EXTRACT TO READ:

*** Begin section ***

But it didn’t feel like just a conversation. It felt like I was speaking on behalf of military spouses everywhere: all ten million bajillion of them. I may have been First Runner-Up to Kari Bales, but I was suddenly Miss Military Spouse USA. The cameraman fiddled with various items in the background and it gave me a moment to breathe. Just breathe, I told myself. But it still felt more like an asthma attack than breathing.

As Miguel made one last call, my breathing finally slowed and I concentrated on the fact that the cold air rushing into my lungs was coming back out warmer than it had entered. This was evidence that I was still alive. Then, it hit me: this story wasn’t about me. In fact, it wasn’t even about my letter. It was about the national response to my letter. YOUR response to my letter.

Suddenly the weight to perform blew away as I exhaled, and I was amongst all of you. And I was proud of you. I’ve never felt such pride before, not even peering up into the night sky under fireworks on the Fourth of July.  Not even standing on the deck of an aircraft carrier cruising effortlessly under the Golden Gate Bridge. Not even watching sailors stop, one by one, to salute the flag before running down the gangplank to hug and squeeze their children, some of whom they were meeting for the very first time.

And then that pride, that warm air … it made me smile. YOU made me smile. At that moment the producer said, “Lori, look over here!” and she unwittingly captured that moment by snapping this photo:

NBC Nightly News interview

So this is my thank you card to all of you. Think of it as my acceptance speech for being Kari Bales’ first runner-up. Because many of you have said thank you to me in your comments of support for Kari, but I hope what you realize is that by reading, forwarding, tweeting, and writing, you are the ones that made a difference in the life of a military spouse. You are the ones who shaped a national conversation. You are the ones who voted Kari Bales most likely to succeed.

*** End section ***

PROBLEM 1: Recast the records as a JSON list of strings with one string per line, leaving out blank lines. Cover only the part of the records that opens with the line containing "Identify the location" and closes with the line containing "(480, 180).".

INPUT:
*** Begin section ***

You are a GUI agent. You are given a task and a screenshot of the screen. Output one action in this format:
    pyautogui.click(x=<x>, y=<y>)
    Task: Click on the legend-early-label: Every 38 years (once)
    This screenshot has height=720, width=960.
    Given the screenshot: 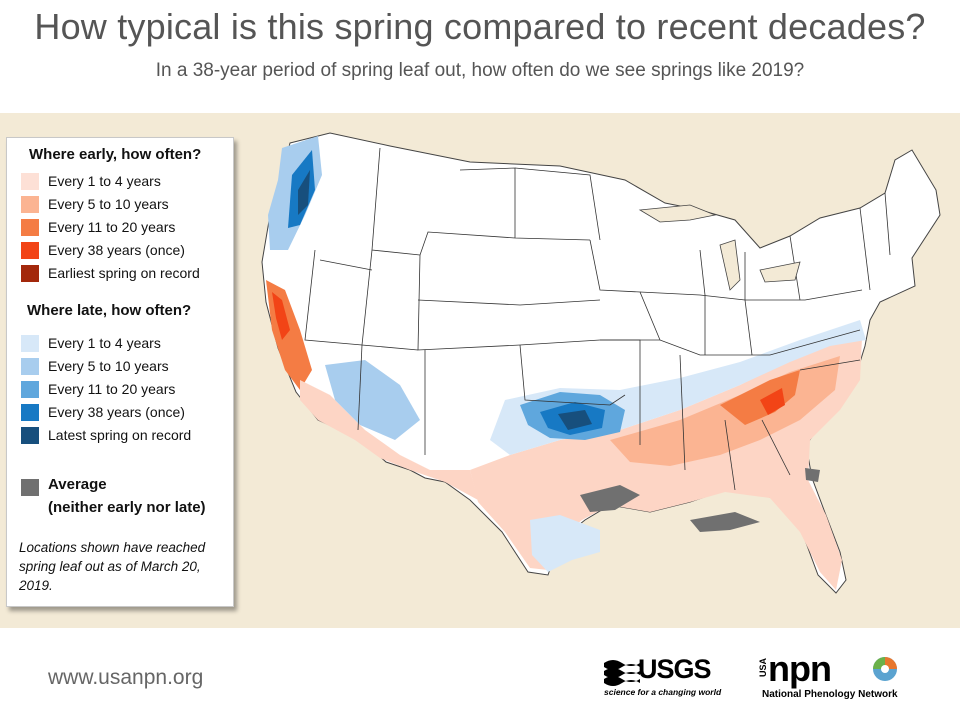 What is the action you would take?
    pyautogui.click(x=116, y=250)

*** End section ***
*** Begin section ***

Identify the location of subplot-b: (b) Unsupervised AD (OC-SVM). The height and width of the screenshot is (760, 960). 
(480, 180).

*** End section ***

PROBLEM 2: Give again, word for word, the part of the thank-you letter that opens with the words "As Miguel made" and closes with "YOUR response to my letter.".

PROBLEM SOLUTION 1:
[
  "Identify the location of subplot-b: (b) Unsupervised AD (OC-SVM). The height and width of the screenshot is (760, 960). ",
  "(480, 180)."
]

PROBLEM SOLUTION 2:
As Miguel made one last call, my breathing finally slowed and I concentrated on the fact that the cold air rushing into my lungs was coming back out warmer than it had entered. This was evidence that I was still alive. Then, it hit me: this story wasn’t about me. In fact, it wasn’t even about my letter. It was about the national response to my letter. YOUR response to my letter.